WORK TO COMPLETE: Where a picture appears, skip it and copy everything else in the listing exactly.
____ INPUT FOR THIS TASK
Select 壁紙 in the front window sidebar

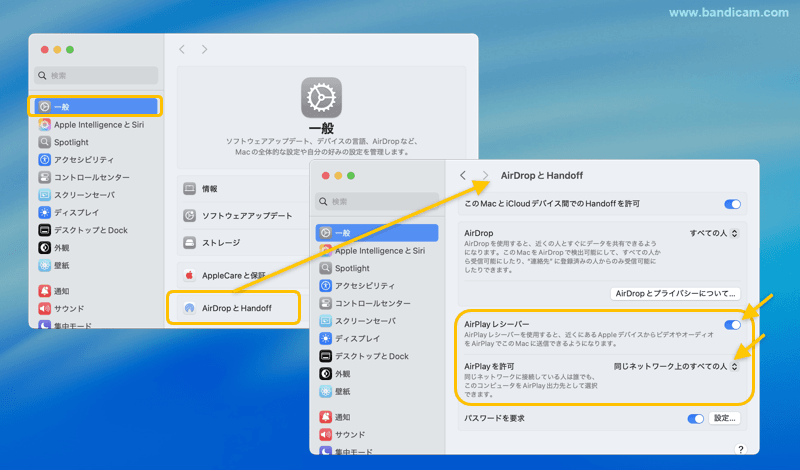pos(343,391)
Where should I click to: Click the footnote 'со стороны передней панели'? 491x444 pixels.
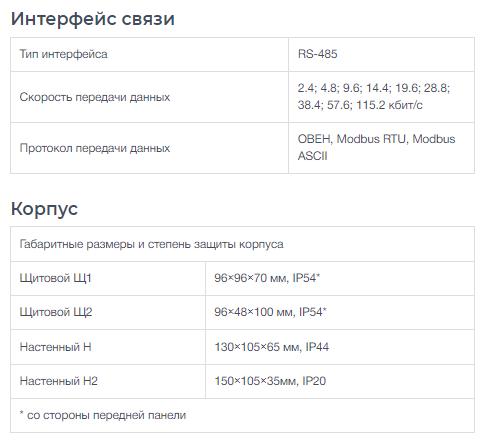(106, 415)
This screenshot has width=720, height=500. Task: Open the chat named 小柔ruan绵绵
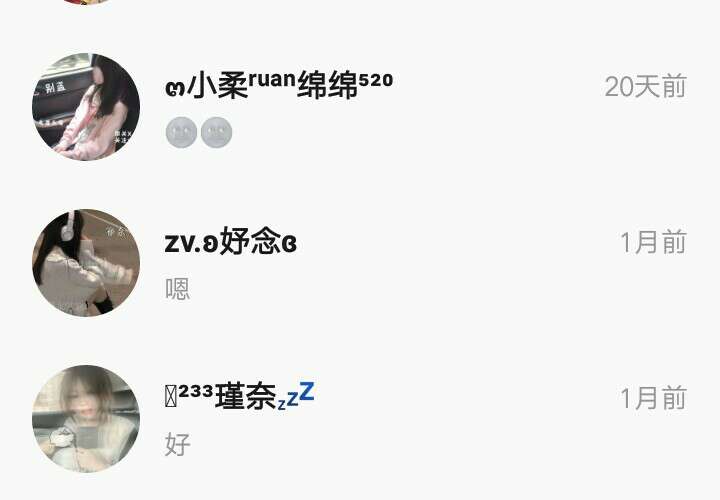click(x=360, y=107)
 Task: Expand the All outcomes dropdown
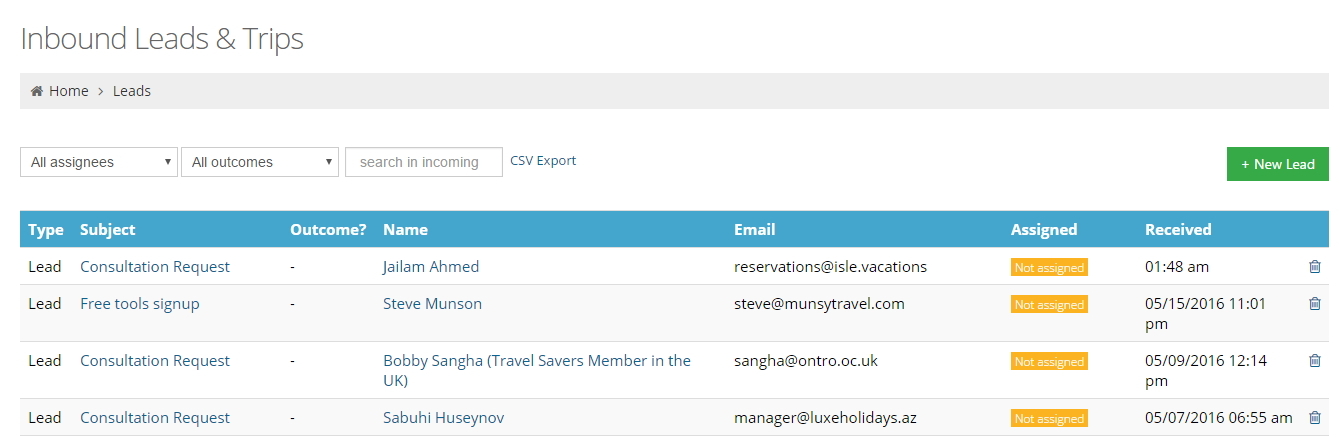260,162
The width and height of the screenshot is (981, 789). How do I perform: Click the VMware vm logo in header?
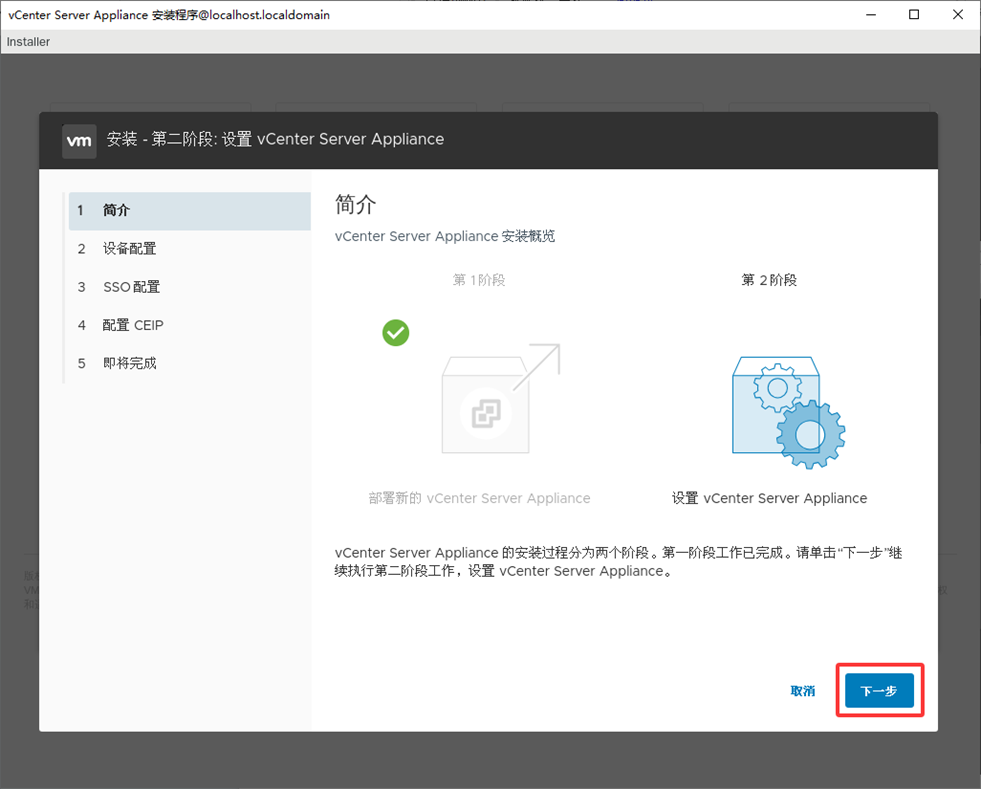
________
ANSWER BOX:
Select 壁紙 in the front window sidebar

pos(343,391)
Where should I click to: Click the footnote 'со стороны передней панели'? 491x444 pixels.
(106, 415)
This screenshot has width=720, height=500. Task: Open the chat named 小柔ruan绵绵
click(x=360, y=107)
 Task: Expand the All outcomes dropdown
260,162
The width and height of the screenshot is (981, 789). How do I perform: Click the VMware vm logo in header?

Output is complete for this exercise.